Dans ses règles relatives à l’usurpation d’identité, Twitter explique que les personnes qui s’estiment victimes peuvent déposer une plainte auprès du service, ou le faire par l’intermédiaire d’un représentant. Sur son blog, l’auteur de @_NicolasSarkozy, Kaboul, estime donc que « c’est manifestement suite à une dénonciation que notre compte est suspendu« , et que « nous estimons qu’il s’agit d’un cas proprement ahurissant de censure politique« .

Parler de censure politique orchestrée par Twitter nous semble toutefois largement exagéré. Il s’agit plus probablement d’une utilisation massive et soudaine des outils qui permettent aux internautes de dénoncer un compte « abusif ». Si les dénonciations sont suffisamment nombreuses, le compte est automatiquement suspendu par Twitter. Contrairement à ce qui a été allégué, il n’est pas nécessaire que l’équipe de campagne de Nicolas Sarkozy (en particulier son stratège numérique Nicolas Princen) demande la suspension des comptes.
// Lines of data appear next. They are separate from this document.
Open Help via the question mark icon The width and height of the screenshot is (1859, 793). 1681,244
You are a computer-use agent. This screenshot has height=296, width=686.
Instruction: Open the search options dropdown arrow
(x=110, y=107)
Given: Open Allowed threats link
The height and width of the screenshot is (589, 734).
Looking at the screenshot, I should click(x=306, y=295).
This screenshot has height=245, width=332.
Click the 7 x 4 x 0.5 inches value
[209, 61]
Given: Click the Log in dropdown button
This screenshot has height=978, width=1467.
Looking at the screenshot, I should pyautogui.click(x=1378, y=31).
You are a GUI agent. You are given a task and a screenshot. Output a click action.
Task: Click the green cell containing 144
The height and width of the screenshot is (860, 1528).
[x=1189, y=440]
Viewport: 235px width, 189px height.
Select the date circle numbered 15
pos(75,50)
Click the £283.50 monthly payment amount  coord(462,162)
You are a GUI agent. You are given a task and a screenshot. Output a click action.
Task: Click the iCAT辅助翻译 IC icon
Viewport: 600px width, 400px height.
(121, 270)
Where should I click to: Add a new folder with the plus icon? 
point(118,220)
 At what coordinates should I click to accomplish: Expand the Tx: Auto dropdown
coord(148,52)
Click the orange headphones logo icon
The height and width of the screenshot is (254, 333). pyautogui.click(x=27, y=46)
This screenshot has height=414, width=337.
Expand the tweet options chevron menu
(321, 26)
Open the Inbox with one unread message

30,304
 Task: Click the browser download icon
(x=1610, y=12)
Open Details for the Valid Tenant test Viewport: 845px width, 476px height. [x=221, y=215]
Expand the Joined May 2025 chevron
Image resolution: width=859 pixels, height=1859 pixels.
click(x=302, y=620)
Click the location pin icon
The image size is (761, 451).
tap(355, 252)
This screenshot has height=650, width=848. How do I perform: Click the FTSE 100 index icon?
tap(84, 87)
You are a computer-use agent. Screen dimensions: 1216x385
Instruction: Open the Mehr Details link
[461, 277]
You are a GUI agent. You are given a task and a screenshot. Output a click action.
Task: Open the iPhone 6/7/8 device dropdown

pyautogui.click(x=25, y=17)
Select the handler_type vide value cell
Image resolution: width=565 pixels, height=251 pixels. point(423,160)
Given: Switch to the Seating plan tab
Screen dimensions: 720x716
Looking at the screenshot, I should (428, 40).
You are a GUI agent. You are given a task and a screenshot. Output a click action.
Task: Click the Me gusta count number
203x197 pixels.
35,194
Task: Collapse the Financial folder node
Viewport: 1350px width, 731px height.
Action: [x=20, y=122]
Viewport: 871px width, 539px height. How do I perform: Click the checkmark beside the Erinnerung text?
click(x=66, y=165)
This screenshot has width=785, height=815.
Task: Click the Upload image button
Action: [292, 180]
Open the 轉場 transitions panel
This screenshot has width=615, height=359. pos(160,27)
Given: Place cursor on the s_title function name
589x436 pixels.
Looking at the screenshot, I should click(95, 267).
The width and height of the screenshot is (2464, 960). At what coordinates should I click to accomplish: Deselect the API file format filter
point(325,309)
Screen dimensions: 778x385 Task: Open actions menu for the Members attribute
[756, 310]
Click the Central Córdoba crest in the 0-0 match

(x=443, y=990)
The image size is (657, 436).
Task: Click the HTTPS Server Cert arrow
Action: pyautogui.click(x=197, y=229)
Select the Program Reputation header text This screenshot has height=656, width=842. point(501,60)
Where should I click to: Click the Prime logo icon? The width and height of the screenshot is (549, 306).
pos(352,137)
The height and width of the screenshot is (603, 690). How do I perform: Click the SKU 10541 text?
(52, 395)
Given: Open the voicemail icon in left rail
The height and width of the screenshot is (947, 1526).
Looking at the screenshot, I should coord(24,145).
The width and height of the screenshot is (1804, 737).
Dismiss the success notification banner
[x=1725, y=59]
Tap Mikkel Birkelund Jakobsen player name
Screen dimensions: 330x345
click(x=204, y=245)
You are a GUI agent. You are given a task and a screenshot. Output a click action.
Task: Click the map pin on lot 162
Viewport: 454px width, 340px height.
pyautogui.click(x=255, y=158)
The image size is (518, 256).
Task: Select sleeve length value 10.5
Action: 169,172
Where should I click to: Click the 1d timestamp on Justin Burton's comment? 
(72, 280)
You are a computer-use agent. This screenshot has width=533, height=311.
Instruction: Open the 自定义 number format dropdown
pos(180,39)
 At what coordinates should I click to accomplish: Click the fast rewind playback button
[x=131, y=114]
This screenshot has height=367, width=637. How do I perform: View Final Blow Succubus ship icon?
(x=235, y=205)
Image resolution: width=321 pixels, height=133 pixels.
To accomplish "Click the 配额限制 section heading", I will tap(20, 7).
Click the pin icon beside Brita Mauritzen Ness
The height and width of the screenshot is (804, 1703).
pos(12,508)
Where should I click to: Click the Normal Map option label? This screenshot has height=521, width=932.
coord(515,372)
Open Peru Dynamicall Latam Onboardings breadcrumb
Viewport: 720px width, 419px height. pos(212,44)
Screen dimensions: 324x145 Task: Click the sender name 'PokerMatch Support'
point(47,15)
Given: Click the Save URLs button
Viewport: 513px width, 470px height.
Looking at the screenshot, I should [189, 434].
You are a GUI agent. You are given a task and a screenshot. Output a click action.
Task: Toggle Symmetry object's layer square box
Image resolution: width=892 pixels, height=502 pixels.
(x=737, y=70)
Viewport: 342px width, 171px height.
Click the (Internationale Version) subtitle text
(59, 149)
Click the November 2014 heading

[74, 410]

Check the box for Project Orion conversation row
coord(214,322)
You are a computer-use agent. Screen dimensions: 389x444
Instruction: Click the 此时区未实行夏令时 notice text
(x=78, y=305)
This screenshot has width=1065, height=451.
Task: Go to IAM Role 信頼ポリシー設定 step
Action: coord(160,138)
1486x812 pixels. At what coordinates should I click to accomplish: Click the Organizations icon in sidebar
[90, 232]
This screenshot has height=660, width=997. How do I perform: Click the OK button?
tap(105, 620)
Tout militant ou sympathisant UMP, et n’importe quel internaute, peut signaler les comptes qu’il estime abusifs, y compris pour usurpation d’identité. Twitter prévient simplement que « si l’usurpation d’identité ne vous concerne pas directement et que vous n’êtes pas légalement autorisé à agir au nom de la personne en question, Twitter enquêtera le problème mais n’est pas tenu de prendre des mesures contre le compte en question« .

Si les suspensions ne sont pas une censure active de la part de Twitter, elles témoignent en revanche d’une certaine conception de la liberté d’expression de la part de ceux qui cherchent ainsi à protéger Nicolas Sarkozy de toute caricature. Comme le note le journaliste Frédéric Martel, « les comptes parodiques hostiles à François Hollande sont également nombreux, tels @FrancoisHolland @PsyHollande @DehorsHollande ou encore @FranHollande, et ne semblent pas, à ce jour, avoir été désactivés« .

Ces suspensions démontrent en tout cas que les procédures de Twitter sont à revoir, pour y apporter une plus forte dose de contradictoire. L’utilisateur dont le compte est suspendu devrait avoir le droit de se défendre avant l’exécution de la suspension, en particulier pour les comptes anciens qui connaissent déjà un certain nombre d’abonnés.